Professional wrestling tag team

Killer Elite Squad, often abbreviated to K.E.S., was the professional wrestling tag team of Davey Boy Smith Jr. and Lance Archer. The team made its debut in the New Japan Pro-Wrestling (NJPW) promotion in September 2012 and have since worked together also in North America, most notably for the National Wrestling Alliance (NWA). In Japan, they have worked as part of the larger Suzuki-gun stable ever since being put together by NJPW.

They are seven-time Tag Team Champions between the U.S. and Japan, being former three-time IWGP Tag Team Champions, two-time GHC Tag Team Champions and two-time NWA World Tag Team Champions.
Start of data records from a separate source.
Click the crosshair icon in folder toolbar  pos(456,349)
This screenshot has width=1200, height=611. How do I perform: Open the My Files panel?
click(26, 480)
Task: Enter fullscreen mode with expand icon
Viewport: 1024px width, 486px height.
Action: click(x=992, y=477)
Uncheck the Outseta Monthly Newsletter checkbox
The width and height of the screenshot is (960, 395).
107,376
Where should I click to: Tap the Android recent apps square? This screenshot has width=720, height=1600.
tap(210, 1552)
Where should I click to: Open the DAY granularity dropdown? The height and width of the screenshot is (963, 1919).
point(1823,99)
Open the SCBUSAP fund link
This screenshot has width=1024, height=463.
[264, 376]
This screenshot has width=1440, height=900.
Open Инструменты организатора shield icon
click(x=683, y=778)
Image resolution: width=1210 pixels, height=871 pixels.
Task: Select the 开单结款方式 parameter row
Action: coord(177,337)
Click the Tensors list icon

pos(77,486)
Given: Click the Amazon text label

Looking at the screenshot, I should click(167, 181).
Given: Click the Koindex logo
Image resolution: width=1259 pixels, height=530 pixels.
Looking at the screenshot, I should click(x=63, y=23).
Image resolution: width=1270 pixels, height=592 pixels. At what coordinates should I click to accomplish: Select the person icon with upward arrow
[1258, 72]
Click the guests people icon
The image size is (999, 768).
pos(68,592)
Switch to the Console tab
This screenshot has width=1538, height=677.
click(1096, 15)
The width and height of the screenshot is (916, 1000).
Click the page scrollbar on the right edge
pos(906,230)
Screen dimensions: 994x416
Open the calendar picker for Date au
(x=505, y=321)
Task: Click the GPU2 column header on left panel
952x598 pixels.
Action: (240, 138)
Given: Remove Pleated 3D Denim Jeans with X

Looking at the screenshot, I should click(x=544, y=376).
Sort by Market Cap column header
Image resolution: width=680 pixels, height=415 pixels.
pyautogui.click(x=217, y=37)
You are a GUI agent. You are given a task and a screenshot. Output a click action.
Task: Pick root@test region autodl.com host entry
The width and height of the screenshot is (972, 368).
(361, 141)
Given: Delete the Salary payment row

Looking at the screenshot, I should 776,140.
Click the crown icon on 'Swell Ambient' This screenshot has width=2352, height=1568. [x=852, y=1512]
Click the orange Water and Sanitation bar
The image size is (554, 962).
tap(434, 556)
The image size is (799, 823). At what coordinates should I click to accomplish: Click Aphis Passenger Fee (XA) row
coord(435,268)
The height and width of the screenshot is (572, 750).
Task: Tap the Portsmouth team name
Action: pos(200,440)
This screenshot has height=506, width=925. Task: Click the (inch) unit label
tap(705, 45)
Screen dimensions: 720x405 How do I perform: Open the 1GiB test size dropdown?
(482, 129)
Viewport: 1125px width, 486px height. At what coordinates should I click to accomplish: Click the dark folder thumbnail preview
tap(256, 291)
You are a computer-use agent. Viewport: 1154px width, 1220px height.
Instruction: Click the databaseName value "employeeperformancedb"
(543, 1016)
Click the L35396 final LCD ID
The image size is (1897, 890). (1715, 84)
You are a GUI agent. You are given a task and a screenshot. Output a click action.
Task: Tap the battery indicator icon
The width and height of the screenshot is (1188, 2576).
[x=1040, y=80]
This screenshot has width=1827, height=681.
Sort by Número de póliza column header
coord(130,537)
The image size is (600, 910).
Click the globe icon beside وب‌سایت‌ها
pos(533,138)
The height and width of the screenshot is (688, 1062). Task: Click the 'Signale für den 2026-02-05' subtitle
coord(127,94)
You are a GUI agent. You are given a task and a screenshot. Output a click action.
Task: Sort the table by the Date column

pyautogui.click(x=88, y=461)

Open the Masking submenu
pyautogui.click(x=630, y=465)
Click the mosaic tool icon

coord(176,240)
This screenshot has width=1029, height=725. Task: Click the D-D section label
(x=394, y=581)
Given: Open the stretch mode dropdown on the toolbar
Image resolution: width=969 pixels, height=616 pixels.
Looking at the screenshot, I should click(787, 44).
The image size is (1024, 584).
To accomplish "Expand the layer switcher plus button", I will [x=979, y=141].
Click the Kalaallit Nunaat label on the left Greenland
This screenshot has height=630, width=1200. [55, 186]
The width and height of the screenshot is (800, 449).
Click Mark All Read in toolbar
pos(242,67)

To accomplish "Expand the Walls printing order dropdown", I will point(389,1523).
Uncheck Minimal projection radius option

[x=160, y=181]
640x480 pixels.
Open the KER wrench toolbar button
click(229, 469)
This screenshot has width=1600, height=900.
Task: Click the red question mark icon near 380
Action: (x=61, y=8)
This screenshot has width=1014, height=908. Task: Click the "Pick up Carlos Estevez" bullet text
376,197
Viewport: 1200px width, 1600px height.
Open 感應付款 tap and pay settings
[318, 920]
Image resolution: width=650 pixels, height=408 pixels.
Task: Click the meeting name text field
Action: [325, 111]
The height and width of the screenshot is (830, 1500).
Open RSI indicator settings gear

Japanese promotions usually refer to the team only by the initials, while North American promotions use the full name, while sometimes also referring to Archer and Smith by the ring names Lance Hoyt and Harry Smith, respectively.

==History==

===New Japan Pro-Wrestling (2012–2015)===

On July 22, 2012, New Japan Pro-Wrestling (NJPW) presented a show, during which Lance Archer, member of the villainous Suzuki-gun stable, challenged Tencozy (Hiroyoshi Tenzan and Satoshi Kojima) to a match for the IWGP Tag Team Championship, however, without specifying who his partner would be. The partner was eventually revealed on August 13 as Harry Smith, best known from the WWE, but who also had worked for NJPW in 2005. Smith made his debut as a member of Suzuki-gun on September 7 in an eight-man tag team match, where he, Archer, the stable's leader Minoru Suzuki and Taka Michinoku were defeated by Tenzan, Kojima, Togi Makabe and Yuji Nagata via disqualification. On September 24, Smith was renamed Davey Boy Smith Jr., after his late father.

On October 8 at King of Pro-Wrestling, Archer and Smith, now known collectively as K.E.S. (Killer Elite Squad), defeated Tencozy to win the IWGP Tag Team Championship, bringing Suzuki-gun its first title. They made their first successful title defense on November 11 at Power Struggle, defeating Tencozy in a rematch. From November 20 to December 1, K.E.S. took part in the round-robin portion of the 2012 World Tag League, finishing with a record of four wins and two losses, advancing to the semifinals of the tournament in the second place in their block. On December 2, K.E.S. defeated Always Hypers (Togi Makabe and Wataru Inoue) to advance to the finals of the tournament, where, later that same day, they were defeated by Sword & Guns (Hirooki Goto and Karl Anderson). This led to a rematch on January 4, 2013, at Wrestle Kingdom 7 in Tokyo Dome, where K.E.S. successfully defended the IWGP Tag Team Championship against Sword & Guns.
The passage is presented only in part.